When confronted with the task of 'mastering' a track its essence lies in making it 'fit for purpose' i.e. sounding great on all play back systems. However, many engineers get bogged down in a quest for perceived loudness. Which to be fair on many occasions is naively directed from the desire to 'sound as loud as ...' the latest commercial release.
As a Mastering engineer two of the most important considerations working on an album are: ‘Have we improved the aesthetic of the sound overall? Have we taken away or masked anything we liked about the essence of the original session mix?’
A knowledgeable mastering engineer can develop an appropriate chain of processing in seconds from experience and, importantly, an intimate understanding of their processing tools. The latter being a key element in achieving an excellent master. To understand how to approach effective tonal balancing there are a few concepts we must first take on board.
I think it’s a misconception to say we should always use pass filters (High Pass Filter [HPF]/Low Pass Filter [LPF]) at the start of the mastering process to remove unwanted frequency. This should have already been done in the mixing process by the correct application of pass filters to each individual track. I’ll come back to how we do that later.

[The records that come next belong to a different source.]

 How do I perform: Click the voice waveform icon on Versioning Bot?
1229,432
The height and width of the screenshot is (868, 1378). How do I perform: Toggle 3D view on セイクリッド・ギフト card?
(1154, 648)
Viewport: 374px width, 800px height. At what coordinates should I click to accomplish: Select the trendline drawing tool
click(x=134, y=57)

For those about to submit audio for mastering please read this article
To achieve a mastered sound we need good tonal balance, meaning, to make a track ‘fit for purpose’. It must sound equally weighted within itself on all playback systems. This could be a hi-fi, car stereo, i-pod, mobile phone, sound reinforcement rig and so on. This balancing is also the key element in achieving perceived loudness in a given mixes dynamic range.

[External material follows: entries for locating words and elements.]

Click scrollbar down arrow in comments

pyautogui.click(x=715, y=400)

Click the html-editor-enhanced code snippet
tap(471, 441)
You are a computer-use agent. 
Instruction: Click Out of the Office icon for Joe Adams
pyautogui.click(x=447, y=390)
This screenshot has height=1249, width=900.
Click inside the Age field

I always find it interesting discussing perceived loudness and the use of limiters with my students. In the audio community generally there is a lack of awareness with regards to the effects of peak reduction and its change to the tonality and degradation of mastered material.
With the advent of digital technology in the late 70's there has been a gradual decrease in the relative level of dynamic range in the final product for the consumer. Basically albums have become louder and louder for the simple reason that perceptively (because of the way we perceive audio) a louder product sounds better in comparison to the same audio played quieter.